Bank of America to buy Countrywide
WASHINGTON (AP) - June 5, 2008 The Fed board approved the deal in a 32-page order issued
Thursday. Countrywide had said previously that it will hold a
special meeting of shareholders on June 25 to approve the proposed
sale.
In its order, the Fed board said that after the proposed deal
Bank of America would remain the largest depository institution in
the country, controlling approximately $773.4 billion in deposits,
which represent 10.9 percent of total insured bank deposits in the
country.
When the deal was first announced in January, Bank of America
said it would pay about $4 billion in an all-stock deal for
Countrywide, exchanging 0.1822 shares of Bank of America for each
share of Countrywide outstanding.
In recent months, some analysts have speculated that the deal
may be completed at a lower price because of further deterioration
in the mortgage market and a continued rise in mortgage
delinquencies and defaults.
Experts have said that the deterioration of the mortgage market
and Countrywide's loan portfolio could lead to costly write-downs
and create a drag on Bank of America's earnings.

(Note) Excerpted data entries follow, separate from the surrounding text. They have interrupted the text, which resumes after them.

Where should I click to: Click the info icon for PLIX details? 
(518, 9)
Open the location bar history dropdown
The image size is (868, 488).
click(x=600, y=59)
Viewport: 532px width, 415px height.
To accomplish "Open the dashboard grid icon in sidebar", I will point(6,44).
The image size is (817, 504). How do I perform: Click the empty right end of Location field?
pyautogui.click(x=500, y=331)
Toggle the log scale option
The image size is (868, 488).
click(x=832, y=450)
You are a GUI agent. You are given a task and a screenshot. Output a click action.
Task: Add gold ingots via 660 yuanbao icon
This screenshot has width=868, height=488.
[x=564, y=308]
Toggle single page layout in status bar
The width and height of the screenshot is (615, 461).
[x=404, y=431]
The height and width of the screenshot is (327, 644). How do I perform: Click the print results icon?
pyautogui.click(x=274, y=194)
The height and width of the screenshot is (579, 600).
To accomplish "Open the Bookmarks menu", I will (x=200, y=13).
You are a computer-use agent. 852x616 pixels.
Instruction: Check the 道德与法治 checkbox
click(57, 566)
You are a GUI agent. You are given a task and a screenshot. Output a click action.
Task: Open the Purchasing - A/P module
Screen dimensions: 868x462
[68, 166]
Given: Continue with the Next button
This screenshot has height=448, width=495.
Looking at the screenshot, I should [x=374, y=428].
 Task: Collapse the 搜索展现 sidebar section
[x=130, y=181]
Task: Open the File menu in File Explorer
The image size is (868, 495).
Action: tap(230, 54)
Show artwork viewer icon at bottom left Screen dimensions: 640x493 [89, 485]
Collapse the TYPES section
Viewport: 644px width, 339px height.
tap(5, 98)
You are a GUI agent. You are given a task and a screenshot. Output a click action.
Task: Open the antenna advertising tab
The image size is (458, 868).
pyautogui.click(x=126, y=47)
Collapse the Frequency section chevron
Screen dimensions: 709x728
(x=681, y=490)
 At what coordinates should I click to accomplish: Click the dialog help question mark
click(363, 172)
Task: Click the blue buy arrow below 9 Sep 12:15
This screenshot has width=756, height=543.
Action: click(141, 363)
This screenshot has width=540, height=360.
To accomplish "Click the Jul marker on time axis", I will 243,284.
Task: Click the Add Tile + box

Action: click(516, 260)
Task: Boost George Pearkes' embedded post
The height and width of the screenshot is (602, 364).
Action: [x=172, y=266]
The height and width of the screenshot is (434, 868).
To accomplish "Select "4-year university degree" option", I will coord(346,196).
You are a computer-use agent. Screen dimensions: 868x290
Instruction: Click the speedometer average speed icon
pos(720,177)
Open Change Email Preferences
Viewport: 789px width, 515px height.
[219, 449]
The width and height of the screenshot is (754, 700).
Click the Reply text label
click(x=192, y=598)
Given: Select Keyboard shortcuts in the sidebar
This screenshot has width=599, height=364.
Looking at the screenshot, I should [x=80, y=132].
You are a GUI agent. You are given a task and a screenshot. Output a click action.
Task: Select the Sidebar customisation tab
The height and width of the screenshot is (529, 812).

But on Monday, Ken Lewis, the chief executive of Bank of
America, told analysts on a conference call that he believed buying
Countrywide was still a good deal even though the housing market
had continued to falter since the deal was announced.
Lewis said he believed that housing conditions would improve by
early next year. He said that Countrywide and its professional
sales force would give the bank a boost as it pushes to increase
market share in the mortgage sector.
In a statement commenting on the Fed decision, Bank of America
said that it expected the sale to close in the July-September
quarter.
"This transaction represents a rare opportunity for Bank of
America to significantly gain market share in the mortgage
business, allowing it to expand in a cornerstone financial
product," Lewis said in a statement.